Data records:

==========

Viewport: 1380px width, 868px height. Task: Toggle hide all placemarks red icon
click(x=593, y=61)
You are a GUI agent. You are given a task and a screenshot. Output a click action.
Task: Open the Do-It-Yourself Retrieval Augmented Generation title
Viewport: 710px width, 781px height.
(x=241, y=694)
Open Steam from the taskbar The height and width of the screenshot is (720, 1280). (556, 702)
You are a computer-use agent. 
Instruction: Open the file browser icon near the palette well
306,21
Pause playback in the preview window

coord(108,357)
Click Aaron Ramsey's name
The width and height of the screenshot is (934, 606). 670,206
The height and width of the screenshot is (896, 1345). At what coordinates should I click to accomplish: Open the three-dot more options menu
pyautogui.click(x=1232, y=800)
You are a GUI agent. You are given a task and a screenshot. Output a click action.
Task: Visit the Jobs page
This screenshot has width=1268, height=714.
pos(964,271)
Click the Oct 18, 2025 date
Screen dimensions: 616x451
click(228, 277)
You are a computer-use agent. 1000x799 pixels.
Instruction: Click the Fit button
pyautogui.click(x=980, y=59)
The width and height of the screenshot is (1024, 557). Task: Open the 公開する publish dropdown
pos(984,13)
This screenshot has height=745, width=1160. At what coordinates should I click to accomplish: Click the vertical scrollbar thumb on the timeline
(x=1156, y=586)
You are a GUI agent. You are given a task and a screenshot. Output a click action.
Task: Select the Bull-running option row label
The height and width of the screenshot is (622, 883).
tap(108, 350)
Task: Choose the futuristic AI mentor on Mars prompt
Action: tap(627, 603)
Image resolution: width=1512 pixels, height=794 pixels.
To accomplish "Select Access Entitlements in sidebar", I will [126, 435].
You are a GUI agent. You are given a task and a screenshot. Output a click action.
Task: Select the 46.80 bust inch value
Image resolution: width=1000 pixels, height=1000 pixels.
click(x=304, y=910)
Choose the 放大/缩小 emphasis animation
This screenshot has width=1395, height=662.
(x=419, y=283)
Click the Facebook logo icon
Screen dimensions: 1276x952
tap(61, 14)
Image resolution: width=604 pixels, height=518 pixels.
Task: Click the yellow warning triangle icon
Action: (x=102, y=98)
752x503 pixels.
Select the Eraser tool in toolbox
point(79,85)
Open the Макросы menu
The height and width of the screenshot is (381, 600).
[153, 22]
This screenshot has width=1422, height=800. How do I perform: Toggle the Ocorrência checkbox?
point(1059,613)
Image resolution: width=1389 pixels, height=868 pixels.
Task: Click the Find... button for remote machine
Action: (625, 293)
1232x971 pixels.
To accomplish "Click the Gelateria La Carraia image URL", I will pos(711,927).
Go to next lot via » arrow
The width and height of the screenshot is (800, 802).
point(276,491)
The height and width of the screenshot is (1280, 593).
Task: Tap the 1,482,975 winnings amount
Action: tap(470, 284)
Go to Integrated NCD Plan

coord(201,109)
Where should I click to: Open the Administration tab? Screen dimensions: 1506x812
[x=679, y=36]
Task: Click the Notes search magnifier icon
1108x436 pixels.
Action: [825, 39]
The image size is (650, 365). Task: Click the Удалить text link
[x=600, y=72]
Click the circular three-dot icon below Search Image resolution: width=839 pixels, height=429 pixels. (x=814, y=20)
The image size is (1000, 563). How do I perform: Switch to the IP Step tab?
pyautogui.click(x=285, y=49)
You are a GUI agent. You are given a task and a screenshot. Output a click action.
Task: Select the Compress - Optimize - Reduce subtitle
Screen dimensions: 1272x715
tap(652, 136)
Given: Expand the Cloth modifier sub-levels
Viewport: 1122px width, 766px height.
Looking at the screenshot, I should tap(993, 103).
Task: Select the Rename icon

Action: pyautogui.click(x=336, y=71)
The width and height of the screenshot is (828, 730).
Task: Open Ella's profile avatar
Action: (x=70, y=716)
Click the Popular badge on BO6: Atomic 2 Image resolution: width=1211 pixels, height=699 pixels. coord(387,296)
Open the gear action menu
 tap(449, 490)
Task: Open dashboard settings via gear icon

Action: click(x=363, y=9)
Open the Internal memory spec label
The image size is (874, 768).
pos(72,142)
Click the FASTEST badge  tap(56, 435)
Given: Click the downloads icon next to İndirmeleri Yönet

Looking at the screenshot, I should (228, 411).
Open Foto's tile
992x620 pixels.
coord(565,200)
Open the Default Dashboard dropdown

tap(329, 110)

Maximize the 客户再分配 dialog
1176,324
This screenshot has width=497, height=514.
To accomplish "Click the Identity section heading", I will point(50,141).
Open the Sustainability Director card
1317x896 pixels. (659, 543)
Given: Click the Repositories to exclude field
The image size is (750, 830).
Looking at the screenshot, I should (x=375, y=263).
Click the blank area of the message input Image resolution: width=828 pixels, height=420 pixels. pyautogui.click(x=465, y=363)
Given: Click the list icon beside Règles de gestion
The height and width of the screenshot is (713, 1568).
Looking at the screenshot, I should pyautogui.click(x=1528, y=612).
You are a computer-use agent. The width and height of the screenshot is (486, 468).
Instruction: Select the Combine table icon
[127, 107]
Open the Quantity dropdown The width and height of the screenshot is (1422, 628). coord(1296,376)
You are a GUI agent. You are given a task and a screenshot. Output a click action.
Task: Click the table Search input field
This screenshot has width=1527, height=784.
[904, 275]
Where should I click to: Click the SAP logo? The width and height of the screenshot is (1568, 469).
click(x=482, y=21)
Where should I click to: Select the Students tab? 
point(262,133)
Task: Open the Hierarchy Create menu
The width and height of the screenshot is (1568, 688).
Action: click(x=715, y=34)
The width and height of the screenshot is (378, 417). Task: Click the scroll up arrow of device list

==========

▶ _TASK OBJECTIVE_: In full and exactly as written, reproduce the records above.

▶ _TASK RESULT_:
Viewport: 1380px width, 868px height. Task: Toggle hide all placemarks red icon
click(x=593, y=61)
You are a GUI agent. You are given a task and a screenshot. Output a click action.
Task: Open the Do-It-Yourself Retrieval Augmented Generation title
Viewport: 710px width, 781px height.
(x=241, y=694)
Open Steam from the taskbar The height and width of the screenshot is (720, 1280). (556, 702)
You are a computer-use agent. 
Instruction: Open the file browser icon near the palette well
306,21
Pause playback in the preview window

coord(108,357)
Click Aaron Ramsey's name
The width and height of the screenshot is (934, 606). 670,206
The height and width of the screenshot is (896, 1345). At what coordinates should I click to accomplish: Open the three-dot more options menu
pyautogui.click(x=1232, y=800)
You are a GUI agent. You are given a task and a screenshot. Output a click action.
Task: Visit the Jobs page
This screenshot has width=1268, height=714.
pos(964,271)
Click the Oct 18, 2025 date
Screen dimensions: 616x451
click(228, 277)
You are a computer-use agent. 1000x799 pixels.
Instruction: Click the Fit button
pyautogui.click(x=980, y=59)
The width and height of the screenshot is (1024, 557). Task: Open the 公開する publish dropdown
pos(984,13)
This screenshot has height=745, width=1160. At what coordinates should I click to accomplish: Click the vertical scrollbar thumb on the timeline
(x=1156, y=586)
You are a GUI agent. You are given a task and a screenshot. Output a click action.
Task: Select the Bull-running option row label
The height and width of the screenshot is (622, 883).
tap(108, 350)
Task: Choose the futuristic AI mentor on Mars prompt
Action: tap(627, 603)
Image resolution: width=1512 pixels, height=794 pixels.
To accomplish "Select Access Entitlements in sidebar", I will [126, 435].
You are a GUI agent. You are given a task and a screenshot. Output a click action.
Task: Select the 46.80 bust inch value
Image resolution: width=1000 pixels, height=1000 pixels.
click(x=304, y=910)
Choose the 放大/缩小 emphasis animation
This screenshot has width=1395, height=662.
(x=419, y=283)
Click the Facebook logo icon
Screen dimensions: 1276x952
tap(61, 14)
Image resolution: width=604 pixels, height=518 pixels.
Task: Click the yellow warning triangle icon
Action: (x=102, y=98)
752x503 pixels.
Select the Eraser tool in toolbox
point(79,85)
Open the Макросы menu
The height and width of the screenshot is (381, 600).
[153, 22]
This screenshot has width=1422, height=800. How do I perform: Toggle the Ocorrência checkbox?
point(1059,613)
Image resolution: width=1389 pixels, height=868 pixels.
Task: Click the Find... button for remote machine
Action: (625, 293)
1232x971 pixels.
To accomplish "Click the Gelateria La Carraia image URL", I will pos(711,927).
Go to next lot via » arrow
The width and height of the screenshot is (800, 802).
point(276,491)
The height and width of the screenshot is (1280, 593).
Task: Tap the 1,482,975 winnings amount
Action: tap(470, 284)
Go to Integrated NCD Plan

coord(201,109)
Where should I click to: Open the Administration tab? Screen dimensions: 1506x812
[x=679, y=36]
Task: Click the Notes search magnifier icon
1108x436 pixels.
Action: [825, 39]
The image size is (650, 365). Task: Click the Удалить text link
[x=600, y=72]
Click the circular three-dot icon below Search Image resolution: width=839 pixels, height=429 pixels. (x=814, y=20)
The image size is (1000, 563). How do I perform: Switch to the IP Step tab?
pyautogui.click(x=285, y=49)
You are a GUI agent. You are given a task and a screenshot. Output a click action.
Task: Select the Compress - Optimize - Reduce subtitle
Screen dimensions: 1272x715
tap(652, 136)
Given: Expand the Cloth modifier sub-levels
Viewport: 1122px width, 766px height.
Looking at the screenshot, I should tap(993, 103).
Task: Select the Rename icon

Action: pyautogui.click(x=336, y=71)
The width and height of the screenshot is (828, 730).
Task: Open Ella's profile avatar
Action: (x=70, y=716)
Click the Popular badge on BO6: Atomic 2 Image resolution: width=1211 pixels, height=699 pixels. coord(387,296)
Open the gear action menu
 tap(449, 490)
Task: Open dashboard settings via gear icon

Action: click(x=363, y=9)
Open the Internal memory spec label
The image size is (874, 768).
pos(72,142)
Click the FASTEST badge  tap(56, 435)
Given: Click the downloads icon next to İndirmeleri Yönet

Looking at the screenshot, I should (228, 411).
Open Foto's tile
992x620 pixels.
coord(565,200)
Open the Default Dashboard dropdown

tap(329, 110)

Maximize the 客户再分配 dialog
1176,324
This screenshot has width=497, height=514.
To accomplish "Click the Identity section heading", I will point(50,141).
Open the Sustainability Director card
1317x896 pixels. (659, 543)
Given: Click the Repositories to exclude field
The image size is (750, 830).
Looking at the screenshot, I should (x=375, y=263).
Click the blank area of the message input Image resolution: width=828 pixels, height=420 pixels. pyautogui.click(x=465, y=363)
Given: Click the list icon beside Règles de gestion
The height and width of the screenshot is (713, 1568).
Looking at the screenshot, I should pyautogui.click(x=1528, y=612).
You are a computer-use agent. The width and height of the screenshot is (486, 468).
Instruction: Select the Combine table icon
[127, 107]
Open the Quantity dropdown The width and height of the screenshot is (1422, 628). coord(1296,376)
You are a GUI agent. You are given a task and a screenshot. Output a click action.
Task: Click the table Search input field
This screenshot has width=1527, height=784.
[904, 275]
Where should I click to: Click the SAP logo? The width and height of the screenshot is (1568, 469).
click(x=482, y=21)
Where should I click to: Select the Students tab? 
point(262,133)
Task: Open the Hierarchy Create menu
The width and height of the screenshot is (1568, 688).
Action: click(x=715, y=34)
The width and height of the screenshot is (378, 417). Task: Click the scroll up arrow of device list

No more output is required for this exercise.